▶ _Required action_
Your task is to copy the stretch of lines in the records below that begins with the line containing "Given: Add a Sentiment question" and ends with the line containing "This screenshot has height=210, width=460.", exactly as written, with nothing added.

▶ _Exercise data_
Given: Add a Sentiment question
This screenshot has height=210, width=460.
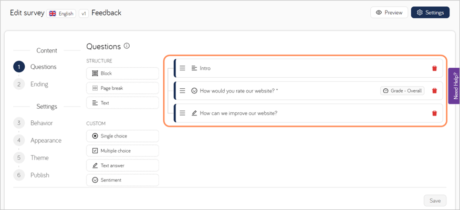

* * *

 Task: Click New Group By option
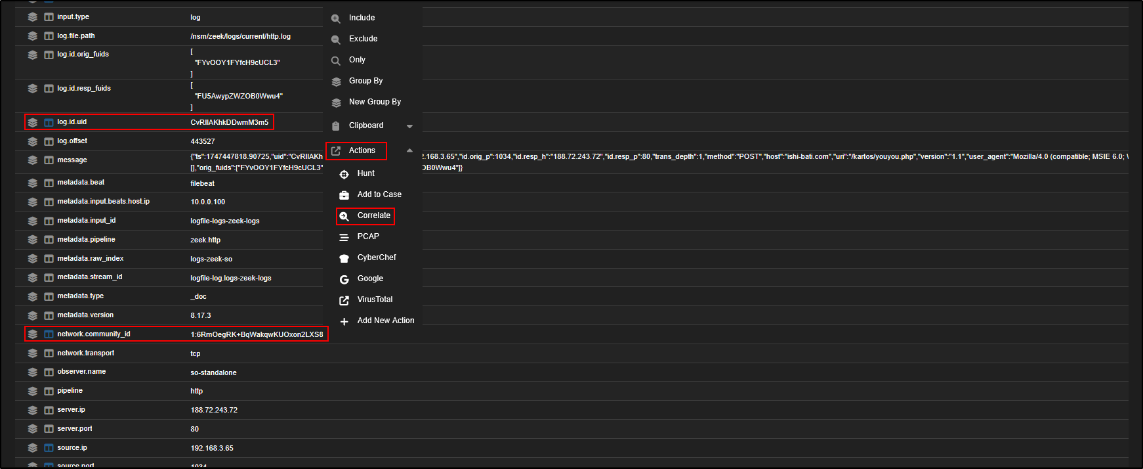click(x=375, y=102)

==

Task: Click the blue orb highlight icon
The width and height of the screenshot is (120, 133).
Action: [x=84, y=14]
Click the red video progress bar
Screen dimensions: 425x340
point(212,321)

▶ _Answer section_
Given: Add a Sentiment question
This screenshot has height=210, width=460.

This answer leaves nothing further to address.